Convert the lines from the one containing "Task: Click the 9m53s age value" through the one containing "Action: click(x=827, y=213)", inclusive, into a JSON list of strings with one string per line and no blank lines. Leave out the pictures.

● ENTRIES SUPPLIED
------------------------------

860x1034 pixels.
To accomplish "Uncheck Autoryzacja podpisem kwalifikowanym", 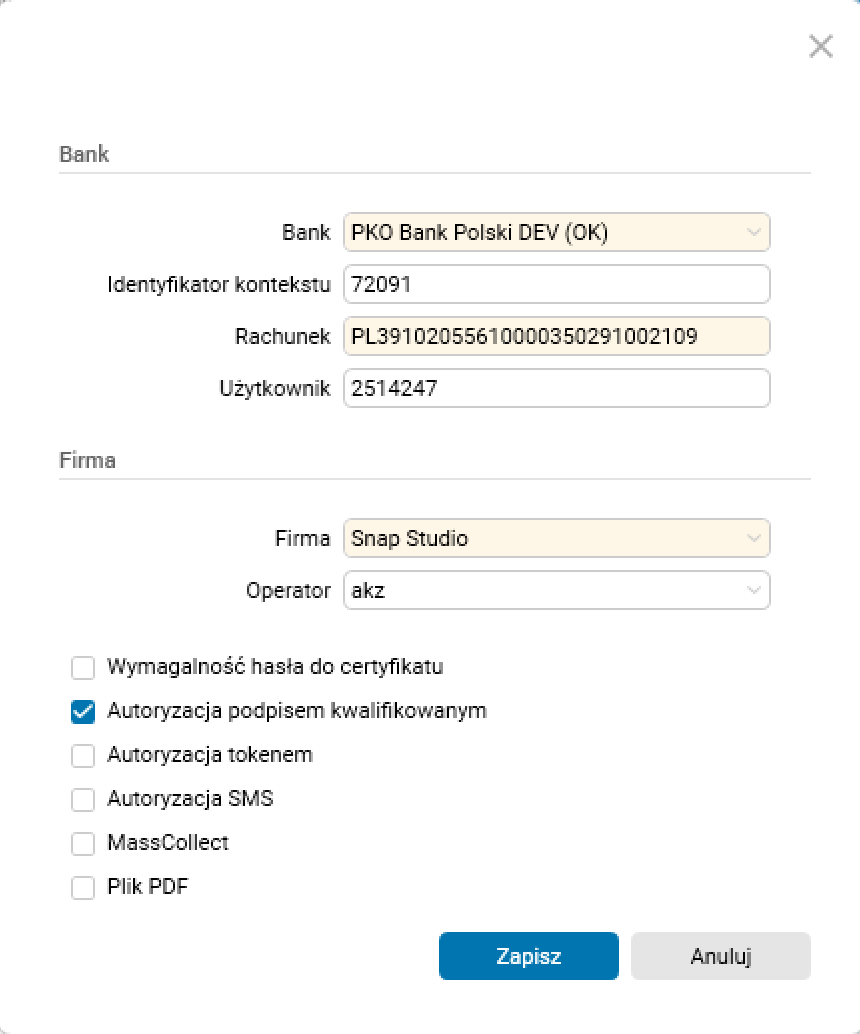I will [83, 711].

------------------------------

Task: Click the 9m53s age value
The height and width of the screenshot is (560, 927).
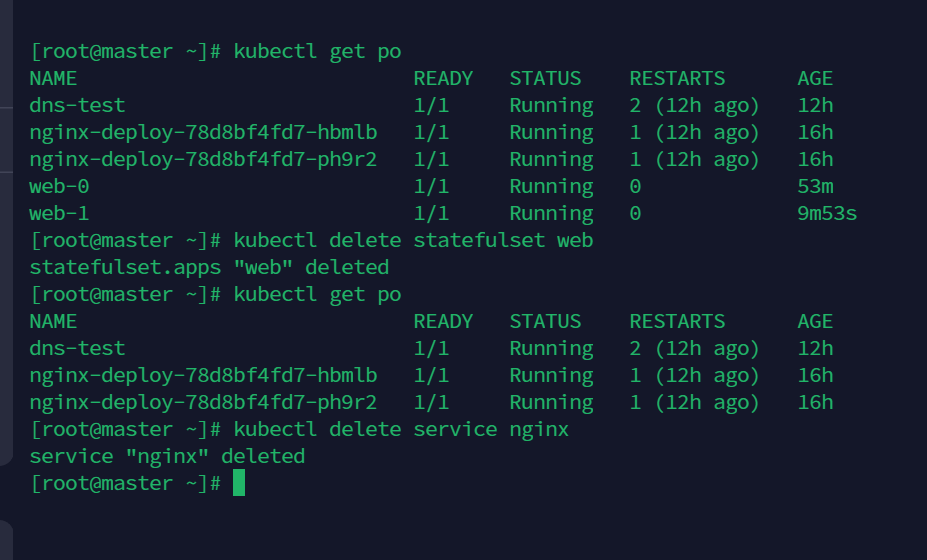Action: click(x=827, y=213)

------------------------------

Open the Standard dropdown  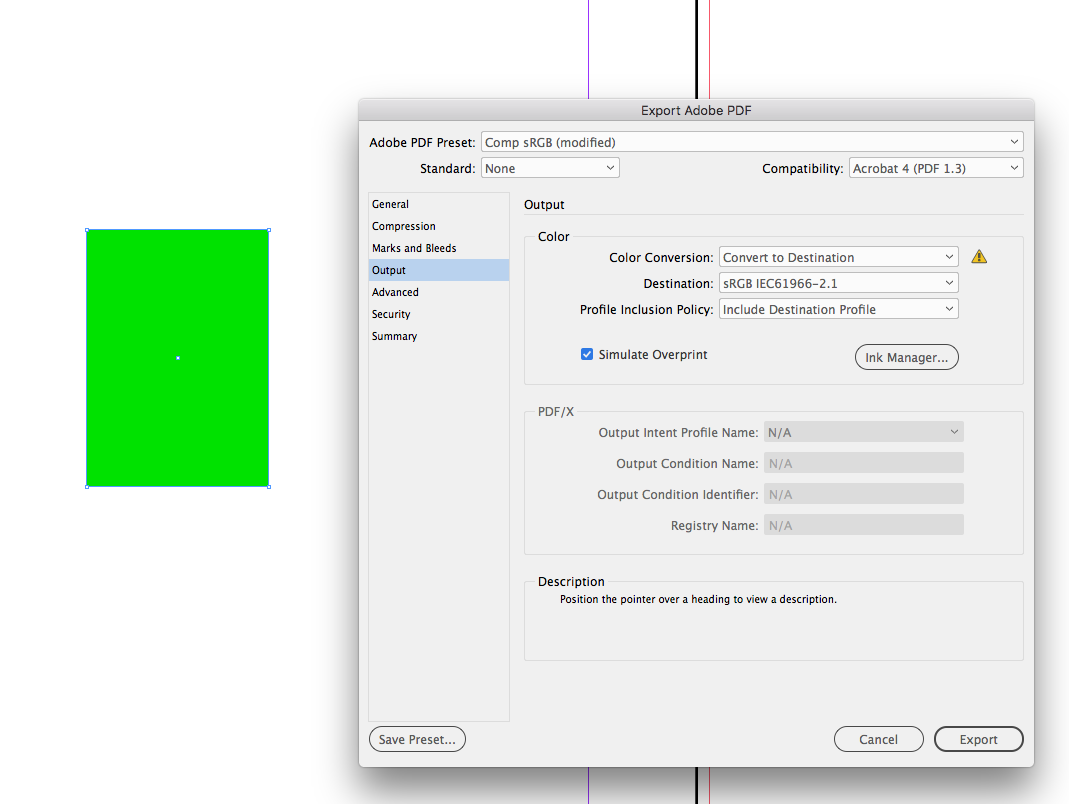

------------------------------

● SOLUTION BELOW
[
  "Task: Click the 9m53s age value",
  "The height and width of the screenshot is (560, 927).",
  "Action: click(x=827, y=213)"
]